• TASK INSTRUCTIONS
Copy out the entries word for word, from their first line through the line containing "Image resolution: width=1394", and nothing past it.
▼
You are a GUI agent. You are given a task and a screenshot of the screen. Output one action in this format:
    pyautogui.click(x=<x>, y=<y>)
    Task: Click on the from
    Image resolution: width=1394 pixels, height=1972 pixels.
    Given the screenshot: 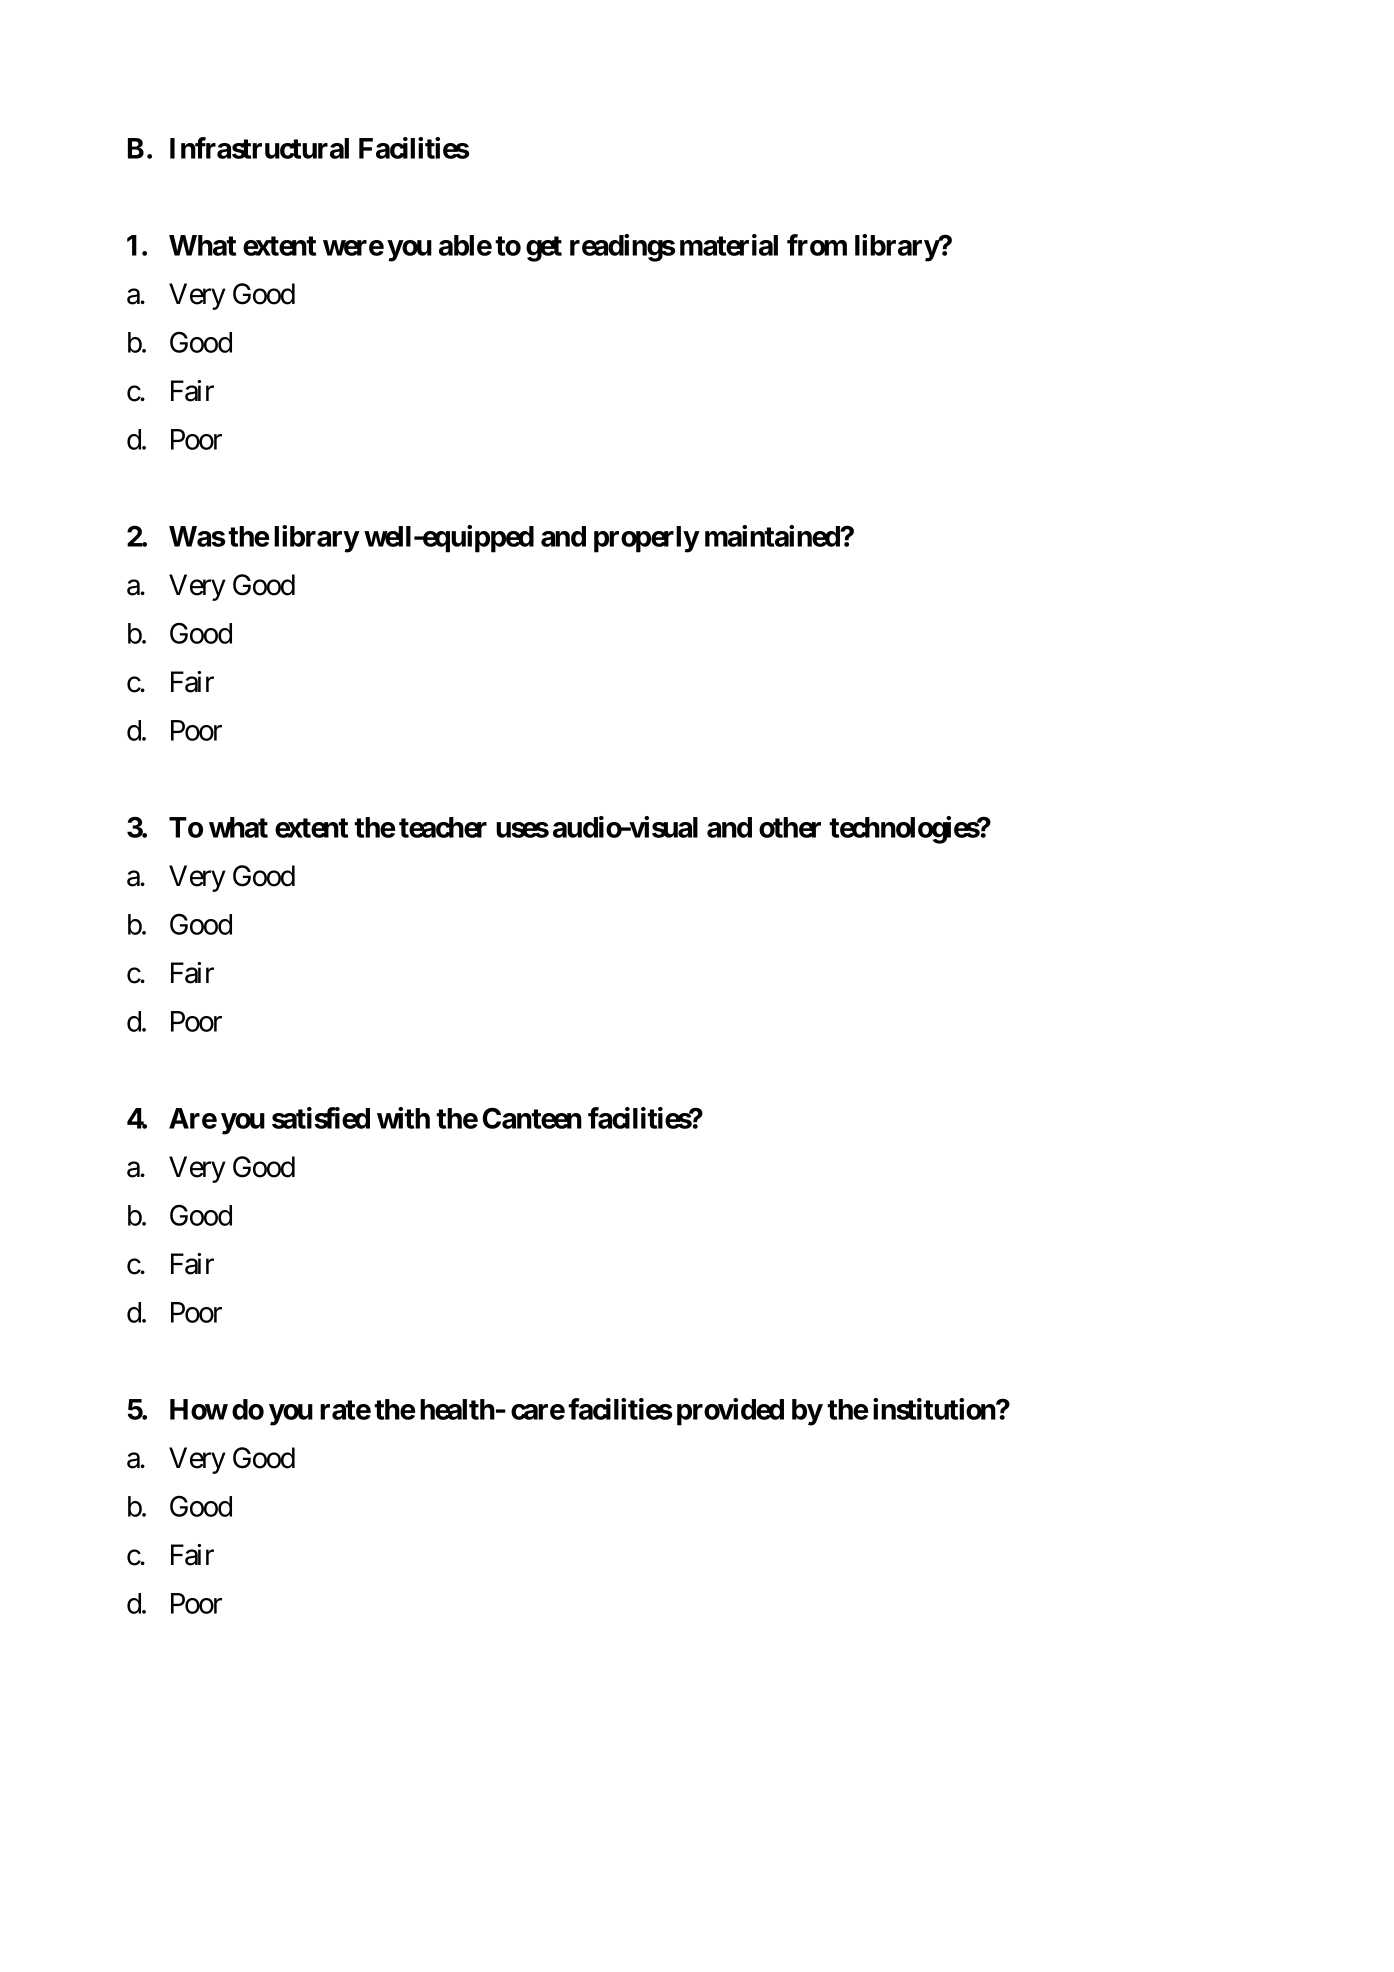 What is the action you would take?
    pyautogui.click(x=817, y=245)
▲
• RESULT OF THE TASK
You are a GUI agent. You are given a task and a screenshot of the screen. Output one action in this format:
    pyautogui.click(x=<x>, y=<y>)
    Task: Click on the from
    Image resolution: width=1394 pixels, height=1972 pixels.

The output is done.